Graz Austria

The second largest city in Austria after Vienna, Graz is an ideal blend of old and new. It is found in southeastern Austria, and is the capital of the Austrian state, Styria. Graz travel is ideal for a number of reasons, and the city really makes for an excellent travel base in the region. When you're not exploring Old Town Graz, which is a UNESCO World Heritage Site, trips to the outlying countryside are a great way to spend some of your Graz travel time. Arnold Schwarzenegger was born in the nearby village of Thal, which will pique the interest of some tourists. If you're lucky during your Graz Austria visit, you'll get a chance to enjoy a Graz festival, which will only add some extra flavor to your trip. Graz is definitely worth a visit when in Austria, and the fact that it is well linked to other Austrian cities by rail makes it an even more attractive stop on your Austria itinerary.

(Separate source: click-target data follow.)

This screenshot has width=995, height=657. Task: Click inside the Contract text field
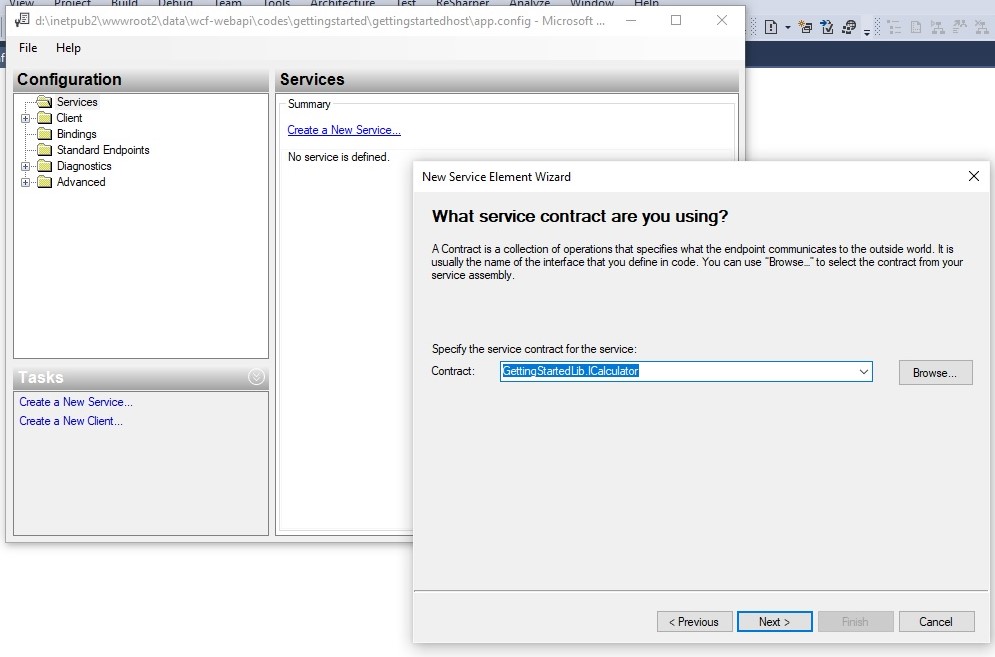650,372
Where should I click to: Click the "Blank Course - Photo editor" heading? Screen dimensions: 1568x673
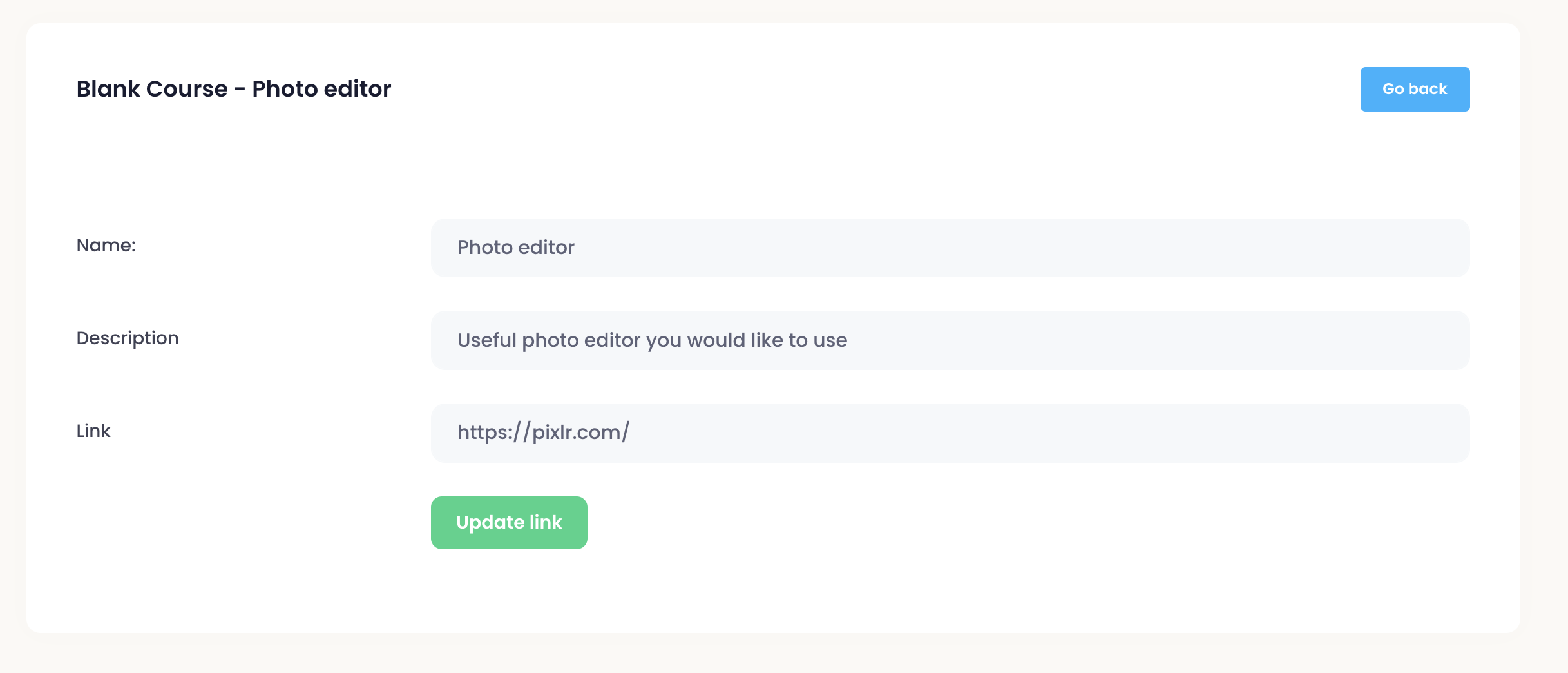233,89
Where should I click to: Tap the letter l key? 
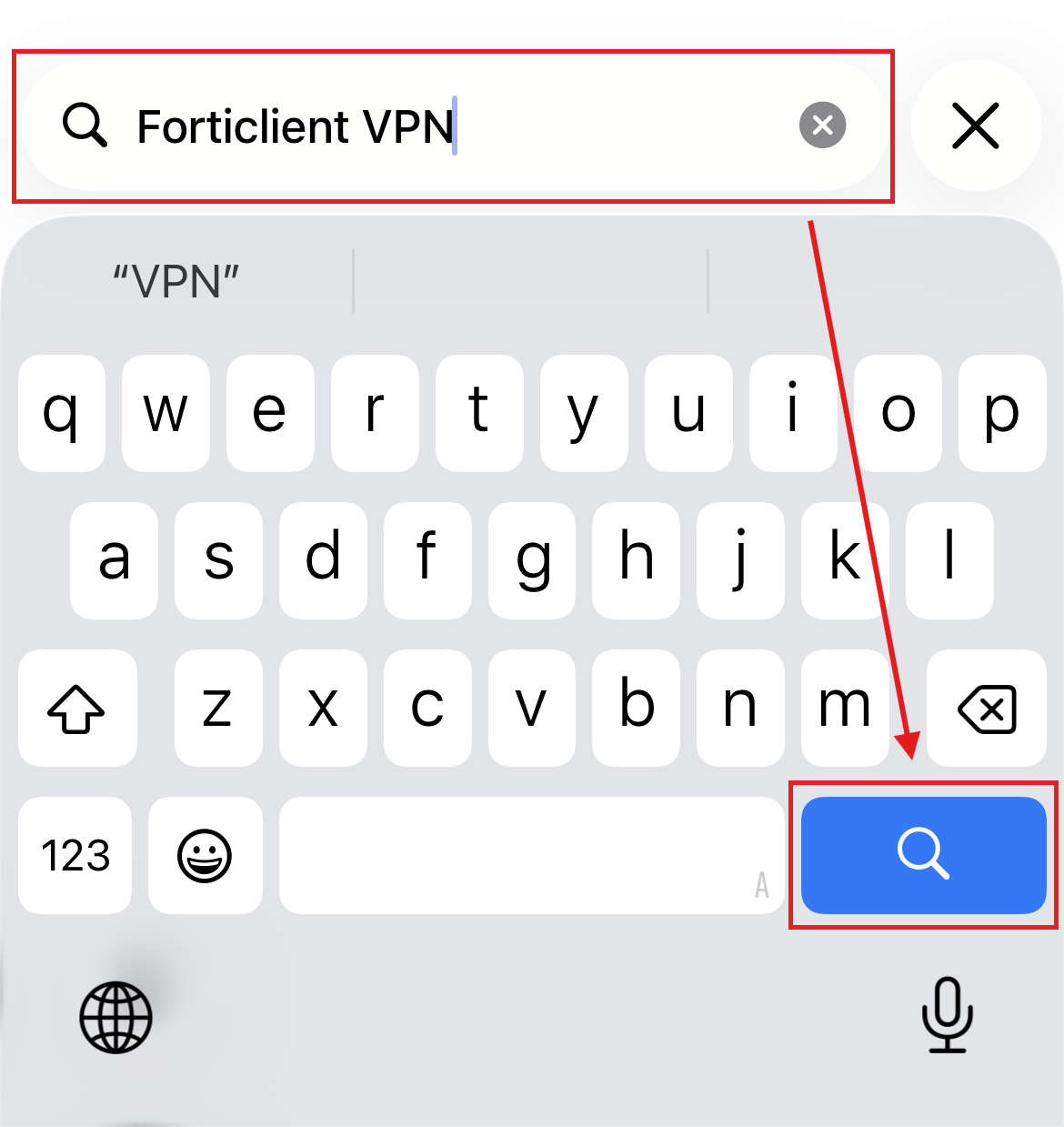[x=949, y=560]
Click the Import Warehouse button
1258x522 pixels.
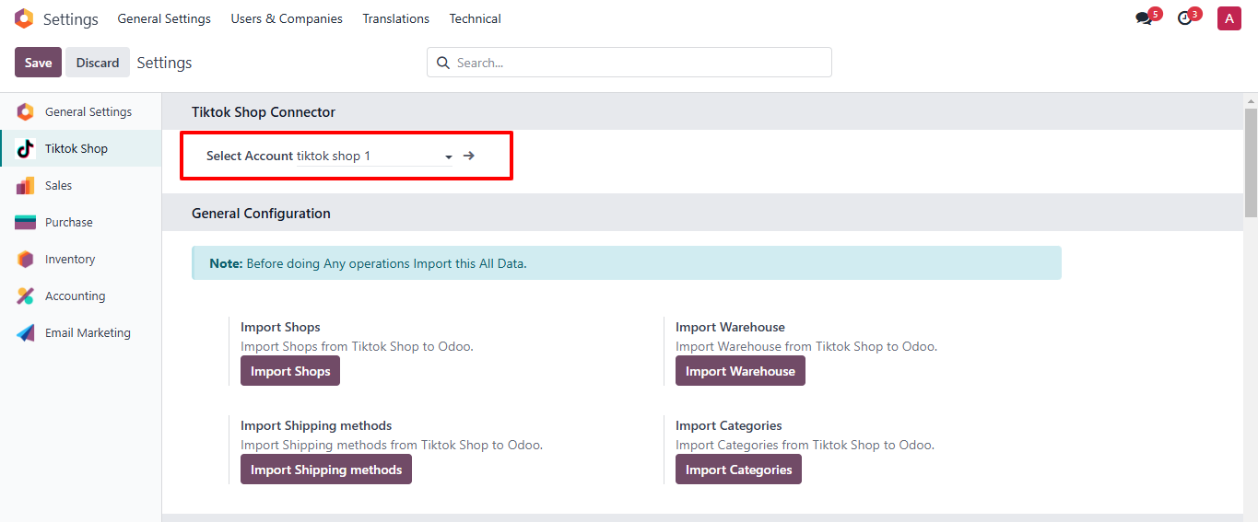740,371
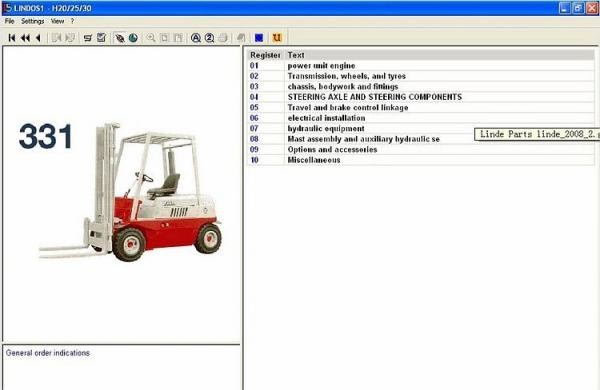600x390 pixels.
Task: Open the shopping cart toolbar icon
Action: (x=88, y=38)
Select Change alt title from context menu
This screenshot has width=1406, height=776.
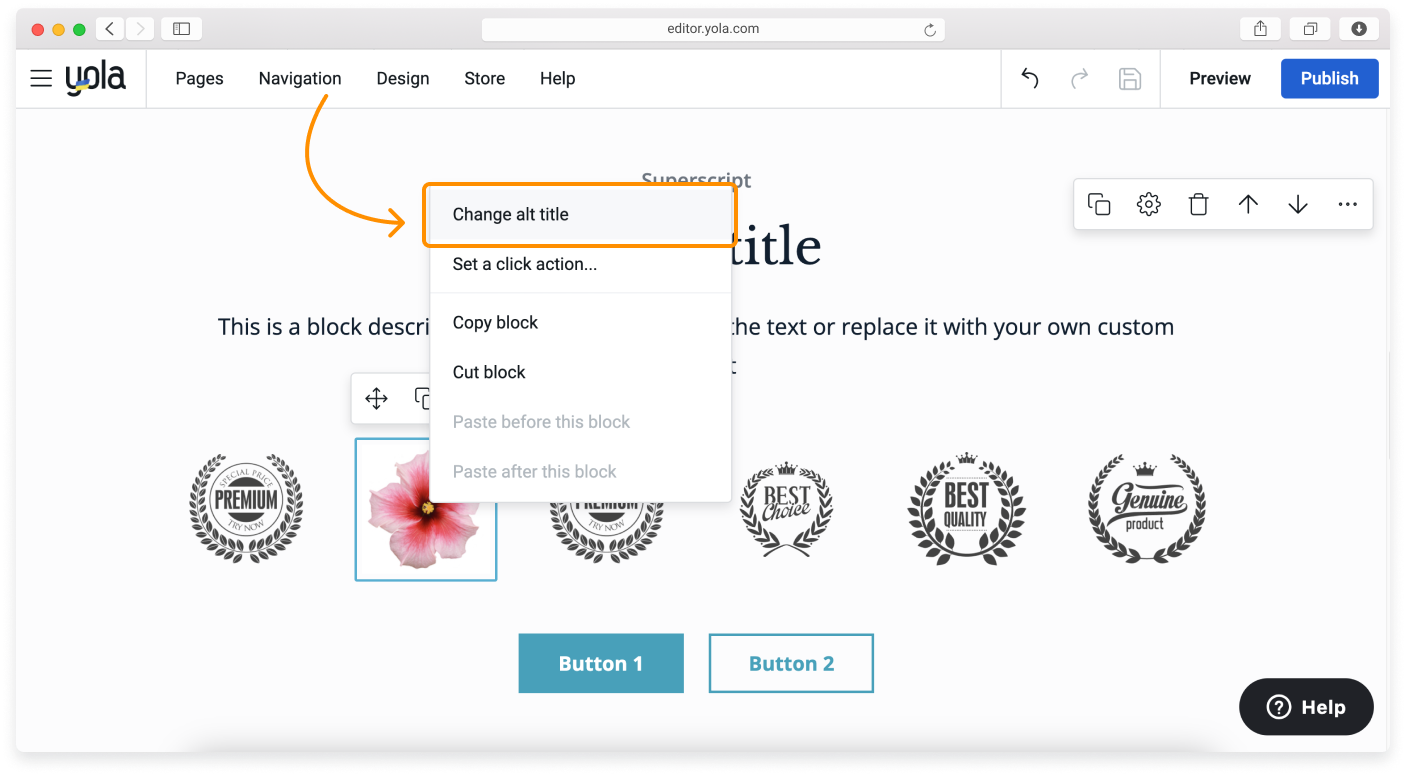click(510, 214)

Graz has come quite a long way since first being officially settled in the Middle Ages, and its rich mix of architectural styles surely gives testament to its comprehensive history. During the rule of the Roman Empire, Graz was the site of a small fort, which graced the Schlossberg Graz hill in the middle of the city. When Slavic peoples moved into Graz later on, they erected a larger fortress on the same hill. This castle would eventually be the influence for the city's name. Gradec in Slovene means castle, and the same word translated to German is Graz. The name Graz was first applied by the German Babenberg Dynasty in the year 1128. The Babenbergs ruled Austria between 976 and 1248, eventually ceding power to the Habsburg Dynasty. The Habsburgs would erect their own, larger castle on the hill, though only part of it remains to this day. The Schlossberg Graz castle was ordered to be destroyed in 1809 by Napoleon after he defeated Austria in the Battle of Wagram. All that survived was the Uhrturm (Clock Tower) and the bell tower. The surviving Clock Tower is today the symbol of Graz. It was saved by the city's citizens, who paid a hefty sum to France to spare their beloved symbol.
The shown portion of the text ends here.